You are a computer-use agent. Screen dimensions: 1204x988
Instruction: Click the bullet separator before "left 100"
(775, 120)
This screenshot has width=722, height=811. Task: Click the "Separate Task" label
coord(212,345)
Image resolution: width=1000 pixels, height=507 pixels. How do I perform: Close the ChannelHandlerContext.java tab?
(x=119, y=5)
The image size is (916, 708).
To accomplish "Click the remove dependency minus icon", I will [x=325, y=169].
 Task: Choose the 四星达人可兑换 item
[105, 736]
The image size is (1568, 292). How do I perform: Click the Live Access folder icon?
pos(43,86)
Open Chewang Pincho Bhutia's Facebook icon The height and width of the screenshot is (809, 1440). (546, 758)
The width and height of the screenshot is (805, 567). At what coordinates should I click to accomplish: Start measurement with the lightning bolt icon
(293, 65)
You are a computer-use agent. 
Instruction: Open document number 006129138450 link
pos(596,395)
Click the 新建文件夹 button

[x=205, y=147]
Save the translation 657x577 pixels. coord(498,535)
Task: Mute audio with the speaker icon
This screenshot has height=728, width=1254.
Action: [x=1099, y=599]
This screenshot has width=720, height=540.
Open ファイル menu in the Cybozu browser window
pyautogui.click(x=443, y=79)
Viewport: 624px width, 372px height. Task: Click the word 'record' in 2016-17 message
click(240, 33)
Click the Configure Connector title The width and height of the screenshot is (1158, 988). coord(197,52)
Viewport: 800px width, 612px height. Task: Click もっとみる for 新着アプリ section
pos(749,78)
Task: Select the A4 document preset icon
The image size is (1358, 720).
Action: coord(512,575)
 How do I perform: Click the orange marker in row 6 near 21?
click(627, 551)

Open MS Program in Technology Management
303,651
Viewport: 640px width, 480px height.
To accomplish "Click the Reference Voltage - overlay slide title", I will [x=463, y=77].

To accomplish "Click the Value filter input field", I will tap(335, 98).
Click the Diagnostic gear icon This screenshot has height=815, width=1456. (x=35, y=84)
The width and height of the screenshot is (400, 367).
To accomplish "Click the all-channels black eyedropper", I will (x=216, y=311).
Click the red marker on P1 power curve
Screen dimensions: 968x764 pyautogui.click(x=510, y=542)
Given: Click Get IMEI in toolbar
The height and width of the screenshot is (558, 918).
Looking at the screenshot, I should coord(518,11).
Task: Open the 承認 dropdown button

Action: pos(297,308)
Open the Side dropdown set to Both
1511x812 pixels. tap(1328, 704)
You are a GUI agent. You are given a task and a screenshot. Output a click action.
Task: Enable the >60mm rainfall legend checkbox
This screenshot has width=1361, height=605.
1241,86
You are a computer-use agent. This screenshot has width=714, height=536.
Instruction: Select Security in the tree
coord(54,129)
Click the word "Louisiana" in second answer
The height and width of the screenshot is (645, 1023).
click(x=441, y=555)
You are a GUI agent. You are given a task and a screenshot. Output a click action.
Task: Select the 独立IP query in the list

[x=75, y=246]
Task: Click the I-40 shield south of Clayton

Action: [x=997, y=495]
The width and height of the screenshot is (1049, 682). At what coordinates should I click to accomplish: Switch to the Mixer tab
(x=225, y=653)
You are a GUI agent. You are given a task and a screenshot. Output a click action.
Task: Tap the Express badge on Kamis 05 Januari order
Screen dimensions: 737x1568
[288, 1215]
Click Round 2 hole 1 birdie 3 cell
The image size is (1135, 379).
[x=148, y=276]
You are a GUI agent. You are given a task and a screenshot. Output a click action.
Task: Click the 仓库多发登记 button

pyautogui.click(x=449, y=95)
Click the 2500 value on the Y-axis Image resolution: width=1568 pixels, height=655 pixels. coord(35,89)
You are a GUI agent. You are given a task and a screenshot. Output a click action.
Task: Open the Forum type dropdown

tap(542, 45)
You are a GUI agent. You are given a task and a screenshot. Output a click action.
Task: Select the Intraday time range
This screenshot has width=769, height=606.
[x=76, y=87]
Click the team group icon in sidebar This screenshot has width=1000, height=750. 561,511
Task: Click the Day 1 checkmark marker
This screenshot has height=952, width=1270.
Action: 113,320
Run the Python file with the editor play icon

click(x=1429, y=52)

▶ _Action item_
Each record above should be given again exactly as it appears.

▶ _Task response_
You are a computer-use agent. Screen dimensions: 1204x988
Instruction: Click the bullet separator before "left 100"
(775, 120)
This screenshot has width=722, height=811. Task: Click the "Separate Task" label
coord(212,345)
Image resolution: width=1000 pixels, height=507 pixels. How do I perform: Close the ChannelHandlerContext.java tab?
(x=119, y=5)
The image size is (916, 708).
To accomplish "Click the remove dependency minus icon", I will [x=325, y=169].
 Task: Choose the 四星达人可兑换 item
[105, 736]
The image size is (1568, 292). How do I perform: Click the Live Access folder icon?
pos(43,86)
Open Chewang Pincho Bhutia's Facebook icon The height and width of the screenshot is (809, 1440). (546, 758)
The width and height of the screenshot is (805, 567). At what coordinates should I click to accomplish: Start measurement with the lightning bolt icon
(293, 65)
You are a computer-use agent. 
Instruction: Open document number 006129138450 link
pos(596,395)
Click the 新建文件夹 button

[x=205, y=147]
Save the translation 657x577 pixels. coord(498,535)
Task: Mute audio with the speaker icon
This screenshot has height=728, width=1254.
Action: [x=1099, y=599]
This screenshot has width=720, height=540.
Open ファイル menu in the Cybozu browser window
pyautogui.click(x=443, y=79)
Viewport: 624px width, 372px height. Task: Click the word 'record' in 2016-17 message
click(240, 33)
Click the Configure Connector title The width and height of the screenshot is (1158, 988). coord(197,52)
Viewport: 800px width, 612px height. Task: Click もっとみる for 新着アプリ section
pos(749,78)
Task: Select the A4 document preset icon
The image size is (1358, 720).
Action: coord(512,575)
 How do I perform: Click the orange marker in row 6 near 21?
click(627, 551)

Open MS Program in Technology Management
303,651
Viewport: 640px width, 480px height.
To accomplish "Click the Reference Voltage - overlay slide title", I will [x=463, y=77].

To accomplish "Click the Value filter input field", I will tap(335, 98).
Click the Diagnostic gear icon This screenshot has height=815, width=1456. (x=35, y=84)
The width and height of the screenshot is (400, 367).
To accomplish "Click the all-channels black eyedropper", I will (x=216, y=311).
Click the red marker on P1 power curve
Screen dimensions: 968x764 pyautogui.click(x=510, y=542)
Given: Click Get IMEI in toolbar
The height and width of the screenshot is (558, 918).
Looking at the screenshot, I should coord(518,11).
Task: Open the 承認 dropdown button

Action: pos(297,308)
Open the Side dropdown set to Both
1511x812 pixels. tap(1328, 704)
You are a GUI agent. You are given a task and a screenshot. Output a click action.
Task: Enable the >60mm rainfall legend checkbox
This screenshot has width=1361, height=605.
1241,86
You are a computer-use agent. This screenshot has width=714, height=536.
Instruction: Select Security in the tree
coord(54,129)
Click the word "Louisiana" in second answer
The height and width of the screenshot is (645, 1023).
click(x=441, y=555)
You are a GUI agent. You are given a task and a screenshot. Output a click action.
Task: Select the 独立IP query in the list

[x=75, y=246]
Task: Click the I-40 shield south of Clayton

Action: [x=997, y=495]
The width and height of the screenshot is (1049, 682). At what coordinates should I click to accomplish: Switch to the Mixer tab
(x=225, y=653)
You are a GUI agent. You are given a task and a screenshot. Output a click action.
Task: Tap the Express badge on Kamis 05 Januari order
Screen dimensions: 737x1568
[288, 1215]
Click Round 2 hole 1 birdie 3 cell
The image size is (1135, 379).
[x=148, y=276]
You are a GUI agent. You are given a task and a screenshot. Output a click action.
Task: Click the 仓库多发登记 button

pyautogui.click(x=449, y=95)
Click the 2500 value on the Y-axis Image resolution: width=1568 pixels, height=655 pixels. coord(35,89)
You are a GUI agent. You are given a task and a screenshot. Output a click action.
Task: Open the Forum type dropdown

tap(542, 45)
You are a GUI agent. You are given a task and a screenshot. Output a click action.
Task: Select the Intraday time range
This screenshot has width=769, height=606.
[x=76, y=87]
Click the team group icon in sidebar This screenshot has width=1000, height=750. 561,511
Task: Click the Day 1 checkmark marker
This screenshot has height=952, width=1270.
Action: 113,320
Run the Python file with the editor play icon

click(x=1429, y=52)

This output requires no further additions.